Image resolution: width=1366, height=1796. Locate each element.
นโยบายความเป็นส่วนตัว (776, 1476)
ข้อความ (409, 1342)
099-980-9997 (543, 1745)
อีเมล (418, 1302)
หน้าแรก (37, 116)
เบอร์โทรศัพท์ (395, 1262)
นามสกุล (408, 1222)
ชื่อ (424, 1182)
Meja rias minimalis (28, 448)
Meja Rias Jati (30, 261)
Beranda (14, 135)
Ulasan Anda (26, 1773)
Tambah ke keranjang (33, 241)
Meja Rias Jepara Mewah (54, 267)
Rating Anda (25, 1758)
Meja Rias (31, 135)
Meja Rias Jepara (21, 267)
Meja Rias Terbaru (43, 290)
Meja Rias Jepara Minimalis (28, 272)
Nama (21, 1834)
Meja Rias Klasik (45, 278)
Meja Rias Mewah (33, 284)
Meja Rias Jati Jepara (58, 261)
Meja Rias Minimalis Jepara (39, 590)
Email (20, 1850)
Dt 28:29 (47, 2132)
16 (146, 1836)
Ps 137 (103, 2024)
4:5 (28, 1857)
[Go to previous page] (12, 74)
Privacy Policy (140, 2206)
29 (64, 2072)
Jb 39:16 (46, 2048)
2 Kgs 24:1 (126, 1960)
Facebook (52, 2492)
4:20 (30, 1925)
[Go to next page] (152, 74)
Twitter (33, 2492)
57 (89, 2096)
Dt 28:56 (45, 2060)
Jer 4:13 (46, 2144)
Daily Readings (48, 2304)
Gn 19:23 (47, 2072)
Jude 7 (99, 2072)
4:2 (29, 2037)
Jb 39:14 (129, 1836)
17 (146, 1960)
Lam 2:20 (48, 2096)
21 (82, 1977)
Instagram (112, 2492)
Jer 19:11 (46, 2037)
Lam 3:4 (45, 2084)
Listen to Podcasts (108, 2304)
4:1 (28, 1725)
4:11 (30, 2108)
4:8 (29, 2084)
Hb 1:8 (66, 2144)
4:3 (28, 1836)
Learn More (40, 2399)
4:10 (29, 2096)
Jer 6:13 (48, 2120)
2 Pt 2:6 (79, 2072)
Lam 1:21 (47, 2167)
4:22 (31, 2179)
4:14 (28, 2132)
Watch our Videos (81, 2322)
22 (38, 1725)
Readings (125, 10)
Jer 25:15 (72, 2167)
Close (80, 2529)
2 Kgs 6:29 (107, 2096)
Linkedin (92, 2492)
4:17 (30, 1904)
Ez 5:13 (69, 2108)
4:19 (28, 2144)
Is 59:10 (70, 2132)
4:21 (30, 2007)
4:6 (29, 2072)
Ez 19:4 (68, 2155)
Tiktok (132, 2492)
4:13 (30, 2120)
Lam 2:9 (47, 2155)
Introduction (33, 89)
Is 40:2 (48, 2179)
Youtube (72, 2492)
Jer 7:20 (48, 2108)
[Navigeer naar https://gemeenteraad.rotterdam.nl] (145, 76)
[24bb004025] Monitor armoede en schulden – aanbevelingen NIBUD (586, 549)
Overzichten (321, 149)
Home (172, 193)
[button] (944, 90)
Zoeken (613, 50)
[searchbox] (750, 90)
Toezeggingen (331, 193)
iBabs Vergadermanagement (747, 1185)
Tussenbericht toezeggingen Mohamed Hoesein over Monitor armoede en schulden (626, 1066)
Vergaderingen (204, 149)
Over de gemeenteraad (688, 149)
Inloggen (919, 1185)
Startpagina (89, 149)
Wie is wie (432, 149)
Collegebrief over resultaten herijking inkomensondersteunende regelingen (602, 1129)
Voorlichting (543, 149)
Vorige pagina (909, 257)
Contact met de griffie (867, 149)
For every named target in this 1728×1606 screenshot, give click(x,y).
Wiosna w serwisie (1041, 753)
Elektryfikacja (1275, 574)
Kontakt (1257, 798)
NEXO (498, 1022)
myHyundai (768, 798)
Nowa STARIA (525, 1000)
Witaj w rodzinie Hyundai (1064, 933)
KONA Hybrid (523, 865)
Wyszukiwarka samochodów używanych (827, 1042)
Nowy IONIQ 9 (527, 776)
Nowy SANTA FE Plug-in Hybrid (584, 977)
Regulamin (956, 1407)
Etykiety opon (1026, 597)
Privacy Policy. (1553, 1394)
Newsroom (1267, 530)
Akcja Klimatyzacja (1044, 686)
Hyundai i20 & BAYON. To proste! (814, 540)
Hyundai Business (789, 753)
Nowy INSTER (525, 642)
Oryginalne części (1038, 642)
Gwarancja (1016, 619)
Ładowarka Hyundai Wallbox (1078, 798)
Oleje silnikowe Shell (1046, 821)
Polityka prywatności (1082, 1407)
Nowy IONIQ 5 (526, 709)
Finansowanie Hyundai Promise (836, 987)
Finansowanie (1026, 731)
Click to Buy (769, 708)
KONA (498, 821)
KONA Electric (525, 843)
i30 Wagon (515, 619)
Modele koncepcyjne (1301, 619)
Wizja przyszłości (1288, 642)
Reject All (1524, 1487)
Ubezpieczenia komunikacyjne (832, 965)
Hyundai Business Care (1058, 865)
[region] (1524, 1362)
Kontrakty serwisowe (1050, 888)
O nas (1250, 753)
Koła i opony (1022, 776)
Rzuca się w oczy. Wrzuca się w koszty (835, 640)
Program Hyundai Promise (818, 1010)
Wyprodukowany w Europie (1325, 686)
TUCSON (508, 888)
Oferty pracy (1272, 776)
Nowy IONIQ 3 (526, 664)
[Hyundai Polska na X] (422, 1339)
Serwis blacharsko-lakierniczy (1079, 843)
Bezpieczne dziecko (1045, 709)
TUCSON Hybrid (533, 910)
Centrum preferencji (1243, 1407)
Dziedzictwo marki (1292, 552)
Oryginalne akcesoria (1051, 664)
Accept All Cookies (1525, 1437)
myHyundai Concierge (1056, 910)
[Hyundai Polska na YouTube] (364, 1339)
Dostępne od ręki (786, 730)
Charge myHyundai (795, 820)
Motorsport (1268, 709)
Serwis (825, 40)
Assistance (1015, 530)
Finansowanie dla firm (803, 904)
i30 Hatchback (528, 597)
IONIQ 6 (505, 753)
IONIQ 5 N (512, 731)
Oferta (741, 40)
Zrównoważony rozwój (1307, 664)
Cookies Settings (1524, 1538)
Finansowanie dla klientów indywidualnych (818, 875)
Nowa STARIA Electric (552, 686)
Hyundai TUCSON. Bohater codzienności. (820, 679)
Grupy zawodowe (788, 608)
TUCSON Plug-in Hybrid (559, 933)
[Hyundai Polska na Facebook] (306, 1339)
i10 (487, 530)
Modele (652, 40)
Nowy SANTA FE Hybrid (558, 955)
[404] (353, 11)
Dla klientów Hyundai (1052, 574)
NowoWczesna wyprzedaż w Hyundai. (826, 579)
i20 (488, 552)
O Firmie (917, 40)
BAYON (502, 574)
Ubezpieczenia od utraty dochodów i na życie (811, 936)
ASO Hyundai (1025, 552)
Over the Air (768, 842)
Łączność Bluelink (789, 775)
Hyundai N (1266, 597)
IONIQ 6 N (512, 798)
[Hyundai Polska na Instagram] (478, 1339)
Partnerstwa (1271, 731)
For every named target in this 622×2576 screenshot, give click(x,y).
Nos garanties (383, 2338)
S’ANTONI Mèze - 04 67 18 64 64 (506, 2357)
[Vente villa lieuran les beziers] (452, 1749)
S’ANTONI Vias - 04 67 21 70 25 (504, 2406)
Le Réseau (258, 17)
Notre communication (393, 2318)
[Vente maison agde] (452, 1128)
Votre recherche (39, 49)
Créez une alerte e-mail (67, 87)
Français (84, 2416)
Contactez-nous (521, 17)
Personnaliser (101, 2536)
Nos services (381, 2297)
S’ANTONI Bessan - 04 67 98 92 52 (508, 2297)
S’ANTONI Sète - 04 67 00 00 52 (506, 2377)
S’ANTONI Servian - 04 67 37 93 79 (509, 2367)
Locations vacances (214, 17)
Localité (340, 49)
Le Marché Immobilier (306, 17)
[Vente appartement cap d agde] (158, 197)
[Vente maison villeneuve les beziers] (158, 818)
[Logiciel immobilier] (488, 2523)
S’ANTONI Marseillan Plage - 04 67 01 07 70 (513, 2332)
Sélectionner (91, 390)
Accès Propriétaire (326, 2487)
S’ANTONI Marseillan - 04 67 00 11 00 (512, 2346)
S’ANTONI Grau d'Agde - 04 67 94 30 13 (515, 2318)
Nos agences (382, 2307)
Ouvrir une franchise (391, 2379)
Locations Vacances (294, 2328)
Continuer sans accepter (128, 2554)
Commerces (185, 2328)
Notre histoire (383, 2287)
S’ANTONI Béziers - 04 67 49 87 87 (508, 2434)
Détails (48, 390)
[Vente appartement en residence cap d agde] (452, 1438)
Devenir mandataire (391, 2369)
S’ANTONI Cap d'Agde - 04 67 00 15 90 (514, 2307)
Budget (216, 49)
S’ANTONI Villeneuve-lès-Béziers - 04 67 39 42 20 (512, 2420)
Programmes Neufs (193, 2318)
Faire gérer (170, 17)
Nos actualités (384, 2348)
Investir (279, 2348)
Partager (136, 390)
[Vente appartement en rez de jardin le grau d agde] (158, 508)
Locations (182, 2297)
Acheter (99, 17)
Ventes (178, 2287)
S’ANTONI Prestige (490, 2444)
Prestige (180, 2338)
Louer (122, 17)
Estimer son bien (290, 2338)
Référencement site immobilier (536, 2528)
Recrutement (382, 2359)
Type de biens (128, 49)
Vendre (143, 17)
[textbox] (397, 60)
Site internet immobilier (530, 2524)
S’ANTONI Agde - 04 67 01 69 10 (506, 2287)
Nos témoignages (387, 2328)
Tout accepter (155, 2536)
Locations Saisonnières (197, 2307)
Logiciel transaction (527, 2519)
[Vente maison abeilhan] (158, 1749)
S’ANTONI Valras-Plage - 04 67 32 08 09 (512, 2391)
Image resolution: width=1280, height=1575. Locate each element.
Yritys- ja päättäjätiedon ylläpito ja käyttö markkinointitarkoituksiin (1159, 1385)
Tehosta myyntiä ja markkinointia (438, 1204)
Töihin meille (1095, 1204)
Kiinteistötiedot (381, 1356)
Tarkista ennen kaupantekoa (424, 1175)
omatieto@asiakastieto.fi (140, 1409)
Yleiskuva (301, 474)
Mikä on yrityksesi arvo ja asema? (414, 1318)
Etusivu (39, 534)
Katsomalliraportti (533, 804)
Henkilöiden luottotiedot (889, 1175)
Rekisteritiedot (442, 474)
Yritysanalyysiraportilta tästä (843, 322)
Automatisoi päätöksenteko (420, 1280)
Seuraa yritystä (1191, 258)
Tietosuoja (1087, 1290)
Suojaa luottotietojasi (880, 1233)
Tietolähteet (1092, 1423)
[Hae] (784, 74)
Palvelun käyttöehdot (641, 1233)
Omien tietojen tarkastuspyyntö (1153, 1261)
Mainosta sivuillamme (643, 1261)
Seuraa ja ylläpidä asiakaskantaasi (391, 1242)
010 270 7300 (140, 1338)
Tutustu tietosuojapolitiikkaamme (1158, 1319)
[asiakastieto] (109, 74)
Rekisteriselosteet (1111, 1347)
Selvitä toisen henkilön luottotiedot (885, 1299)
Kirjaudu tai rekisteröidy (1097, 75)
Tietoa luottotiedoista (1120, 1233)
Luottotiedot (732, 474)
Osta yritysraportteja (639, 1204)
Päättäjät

#### [REQUIREMENT]
Using the listing above, return word for word each line from the one that has "Lam 1:21 (47, 2167)" through the one that has "myHyundai (768, 798)", and no line outside that range.

#### [FINISHED TASK]
Lam 1:21 (47, 2167)
4:22 (31, 2179)
4:14 (28, 2132)
Watch our Videos (81, 2322)
22 (38, 1725)
Readings (125, 10)
Jer 25:15 (72, 2167)
Close (80, 2529)
2 Kgs 6:29 (107, 2096)
Linkedin (92, 2492)
4:17 (30, 1904)
Ez 5:13 (69, 2108)
4:19 (28, 2144)
Is 59:10 (70, 2132)
4:21 (30, 2007)
4:6 (29, 2072)
Ez 19:4 (68, 2155)
Tiktok (132, 2492)
4:13 (30, 2120)
Lam 2:9 (47, 2155)
Introduction (33, 89)
Is 40:2 (48, 2179)
Youtube (72, 2492)
Jer 7:20 (48, 2108)
[Navigeer naar https://gemeenteraad.rotterdam.nl] (145, 76)
[24bb004025] Monitor armoede en schulden – aanbevelingen NIBUD (586, 549)
Overzichten (321, 149)
Home (172, 193)
[button] (944, 90)
Zoeken (613, 50)
[searchbox] (750, 90)
Toezeggingen (331, 193)
iBabs Vergadermanagement (747, 1185)
Tussenbericht toezeggingen Mohamed Hoesein over Monitor armoede en schulden (626, 1066)
Vergaderingen (204, 149)
Over de gemeenteraad (688, 149)
Inloggen (919, 1185)
Startpagina (89, 149)
Wie is wie (432, 149)
Collegebrief over resultaten herijking inkomensondersteunende regelingen (602, 1129)
Voorlichting (543, 149)
Vorige pagina (909, 257)
Contact met de griffie (867, 149)
For every named target in this 1728×1606 screenshot, give click(x,y).
Wiosna w serwisie (1041, 753)
Elektryfikacja (1275, 574)
Kontakt (1257, 798)
NEXO (498, 1022)
myHyundai (768, 798)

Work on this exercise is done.